Comparative Example 4 (same as Example 1)

• • The feed additive: 3 kg Haematococcus pluvialis algae powder, 0.89 kg vegetable oil, and 0.71 kg vitamin E.
  • The basal feed:
  • 61.6 kg corn, 25.5 kg soybean meal, 7.2 kg stone powder, and 3.6 kg premix.
  • The preparation method: mixing and pulverizing the corn, the soybean meal, the stone powder, and the premix, and then mixing the mixture with the Haematococcus pluvialis algae powder, the vegetable oil, and the vitamin E.

Experimental Example 1

• • 120 laying hens were randomly selected and evenly divided into 4 groups (A, B, C, and D groups) with 30 laying hens in each group. The weight difference among the groups was not significant (P>0.05). The group A was fed with the basal feed; the group B was fed with the feed prepared in Example 1; the group C was fed with the feed prepared in Example 2; the group D was fed with the feed prepared in Example 3. The testing period was 42 days, and other feeding conditions were the same.

Results

Under the same feeding conditions, after 6 days of feeding, the yolk color of the eggs of the B, C, and D groups was bright red compared with that of the yolk of the group A, and particularly, the yolk color of the eggs added with 3.0% Haematococcus pluvialis algae powder (group D) was more bright red. Therefore, after the laying hens had been fed with the feed provided by the present invention for 6 days, astaxanthin was enriched in the yolk, which increased the pigment content of the yolk and improved the nutrition value of egg products. When more than 3.0% of Haematococcus pluvialis algae powder was added, the cost was increased, but the color change of the yolk was not obvious.

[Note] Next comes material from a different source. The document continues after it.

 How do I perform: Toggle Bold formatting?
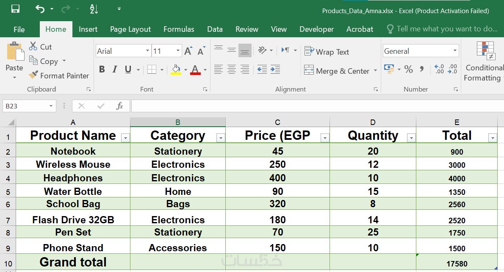pyautogui.click(x=102, y=69)
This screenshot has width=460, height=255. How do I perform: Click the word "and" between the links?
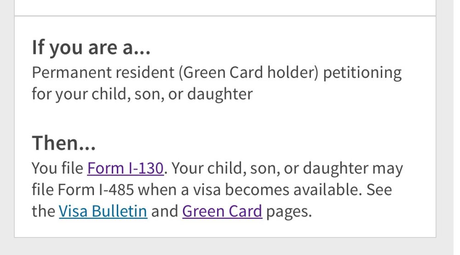[165, 212]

The experimental result of the feeding comparative example shows that the yolk in the comparative example 4 (same as Example 1) with 3 kg Haematococcus pluvialis algae powder, 0.89 kg vegetable oil, and 0.71 kg vitamin E were bright red compared with the yolk of other ratios when the hens were fed for the same time under the same condition. Therefore, when Haematococcus pluvialis is added to the feed for feeding laying hens in the feed additive comparative examples provided by the present invention, adding a proper amount of vitamin E and vegetable oil can effectively dissolve astaxanthin, protect the astaxanthin from being oxidized, promote absorption of the laying hens, accelerate the enrichment of the astaxanthin in the yolk, increase the pigment content of the yolk, and further reduce the feeding cost.

The above descriptions are only preferred embodiments of the present invention. It should be noted that those of ordinary skill in the art can also make several improvements and modifications without departing from the principle of the present invention, and such improvements and modifications shall fall within the protection scope of the present invention.